I didn’t respond. Not that I would ever want a person of any age to be harmed by an alligator, but there was no imminent danger in that. Only the nature-preying-nature lurked.
The lake is more for show and tell by realtors looking to justify pricey units with a view. There’s no swimming allowed, and since it’s illegal to feed wildlife in Florida outside of a reserve, observing nature in this park is mostly done from a deck built 15 feet above, and stretching 20 feet out over the water, where picnic tables are placed for brown baggers wondering what so many thieving sea gulls are doing there, some sixty miles inland.
At first, all I saw were the mammoth marble shaped alligator eyes, trolling the lake’s surface, leaving innocent ripples of water in his wake.
“Or,” she said when I pointed out the marauding eyeballs, “it’s a submarine.”
“No, hon, I’m pretty certain it’s an alligator.”
“But, I’m thinking — if it is a submarine…”
“It’s a gator, okay?”
“I’m just saying what it could be,” she persists, as the tire tracks of its back emerges. “Or, maybe one in camouflage to look like an alligator, so no one would suspect.”
Really, who am I to say otherwise? I thought.
We only visit this particular park once a year, in September or October, depending on what date the High Holy Days fall.

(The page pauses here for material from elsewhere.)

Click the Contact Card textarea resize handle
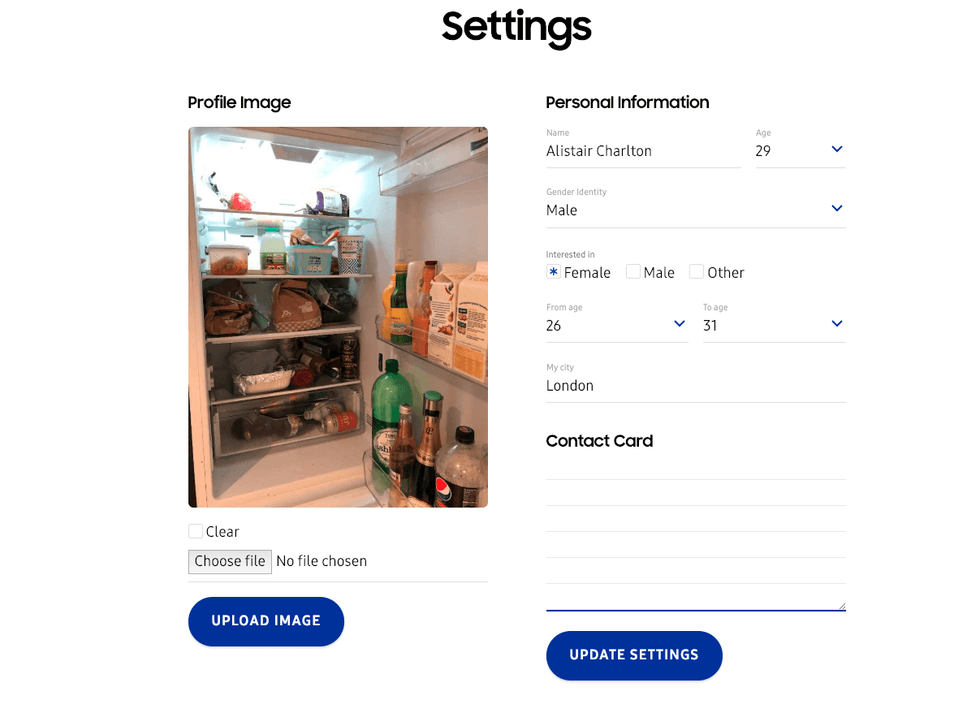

I won’t expound on the significance of these 10 days for those of you who aren’t Jewish, but I will share the custom of casting bread upon the water (tashlikh) as a symbol of one’s transgressions being disposed of. Unlike other religions, Jews don’t believe in original sin. Instead, we’re born pure, acquiring our indiscretions with age, intent, or ignorance along the way.
But, if we’re sincere in saying “I’m sorry” to those we’ve wronged, and have done good without expectation in return, and made an earnest effort to mend fences, the sin slate gets wiped clean on Yom Kippur, giving each of us another chance to get life right, and do it better.
The disclaimer appears in the setting of the sun, symbolizing the closing of the Book of Life, when even nonbelievers (secretly) want their names, and those of their loved ones inscribed therein — although no one learns who makes the cut until the High Holy Days roll around again the following year. (Because only those remaining in the here and now know if they were inscribed back in the then and there.)
For the record, I’m very disorganized about organized religion, to the point of anti-it.
But I do like everything about Rosh Hashanah and Yom Kippur, the culmination of 10 days of introspection, taking stock of one’s life, offering amends, being grateful for whatever cards have been dealt, making promises and looking forward while witnessing the sun sink behind the trees, or beneath the ocean, or into the hills.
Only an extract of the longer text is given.